CHANGING THE GOOD COP-BAD COP FORMULA CAN BE A HARD SELL
DAVID BERRY / david@vueweekly.com

Grimy, tobacco-stained fingers stub another filter into an overflowing ashtray. A single light dangles just overhead, haloing the victim with clinical, invasive, pure white fluorescent light. Beads of sweat on everyone’s forehead as two gnarled, spitting veterans roll up their sleeves and lean in on the puke in front of them. Chairs get tossed, the hapless patsy bounced between good cop and bad cop like a rag doll’s ping-pong ball. If it’s true that prime time television shows almost five acts of violence per hour, it probably also shows about three police interrogations, and that might just be the Law & Orders.

It shouldn’t come as a surprise, then, that Mark Stubbings and Dave Clarke’s first reaction to playing police officers in Craig Baxter’s swirling interrogation-room drama Hard Sell was to bust out some classic hard-line cop questioning behaviour.
“I love those police scenes, where they’re leaning on the guy, trying to make him crack,” admits Stubbings with a wide-eyed smile. “When I was first reading the script, I was just thinking, ‘yeah, this is a boy play with guns, and I’m going to get to come in and toss a chair … ’”
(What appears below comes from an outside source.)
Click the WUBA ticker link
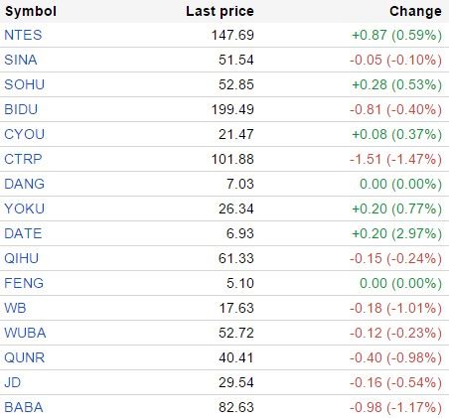This screenshot has width=449, height=418. [25, 333]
“Yeah, they were ready to turn into them yelling, you know ‘you-want-the-truth-you-can’t-handle-the-truth-aghhhh,’” interrupts director Trevor Schmidt. “I just said, ‘Okay, guys, you can’t do that. You have to find something else.’ Then when we did, it got a lot more interesting and exciting.”

Good on Schmidt for reeling in the Hollywood reaction: as fun as busting some balls can be, to play Baxter’s dizzying morass as straightforward prime time drama wouldn’t just be missing the point, it would be almost impossible. What starts as a seemingly simple questioning by old-school near-retiree Filth (Clarke) and earnest upstart Pig (Stubbings) quickly evolves into a hands-full two-hander as the two attempt to solve a murder mystery by role-playing it out with half the facts and a full-blown rivalry.
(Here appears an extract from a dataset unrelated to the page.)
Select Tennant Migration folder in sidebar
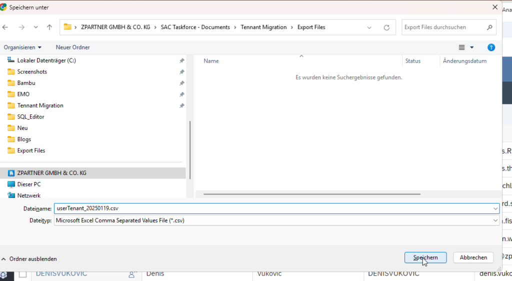This screenshot has height=281, width=512. pyautogui.click(x=40, y=106)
“Just figuring out who I’m supposed to be when I say a line is trouble,” says Stubbings with a laugh. “When I swear at him, is it actually Pig saying it, or is it one of the characters he’s playing? Or is it just me, because I’m angry I’m not exactly sure who’s supposed to be saying it?”

“There is a lot of that for us, never mind the audience,” agrees Clarke. “I don’t know if I would say it’s complex, but maybe dense is the better word.
You’re trying to figure out not only what’s going on, but what exactly the characters are figuring out, or trying to figure out, too. And I’m not even sure if we’ve got it figured out, yet.”
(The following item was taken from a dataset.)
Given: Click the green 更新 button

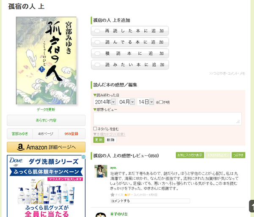Looking at the screenshot, I should 98,140.
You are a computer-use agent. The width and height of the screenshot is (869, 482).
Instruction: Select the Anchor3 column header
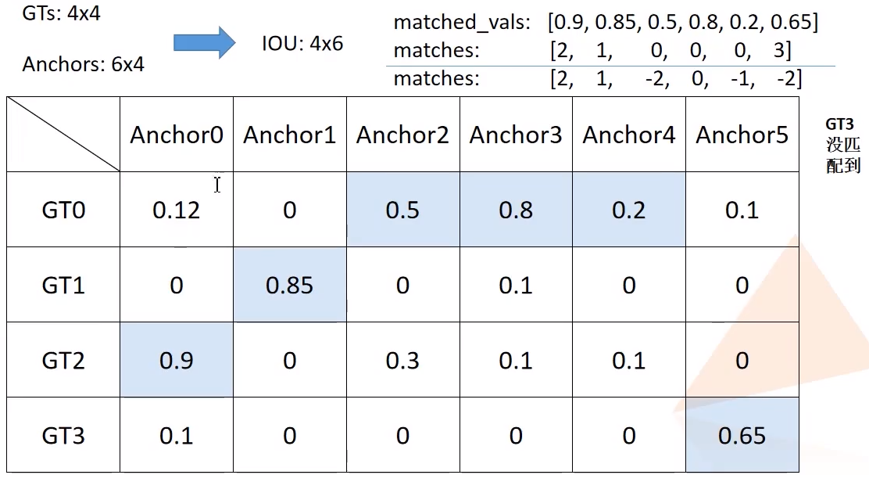[516, 135]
“Well, they’re working entirely in hypotheticals, they’re going through all these possibilities of what could have happened, but the instant they decide to go one way, not only do you have this other way which you’re putting aside, you have all these other things on that hypothetical path that could be happening, and you have to figure out why one of them wants it to go that way,” continues Schmidt, almost breathlessly. “The whole time, you’re asking yourself, ‘Now, is this what they think happened, or is that what actually happened, or is this just what is happening right now? What’s the reality of what we’re seeing?”

"You know, it’s really nice, actually,” says Clarke, pointing his finger towards the middle of his forehead, “because it makes your brain pulse right there.”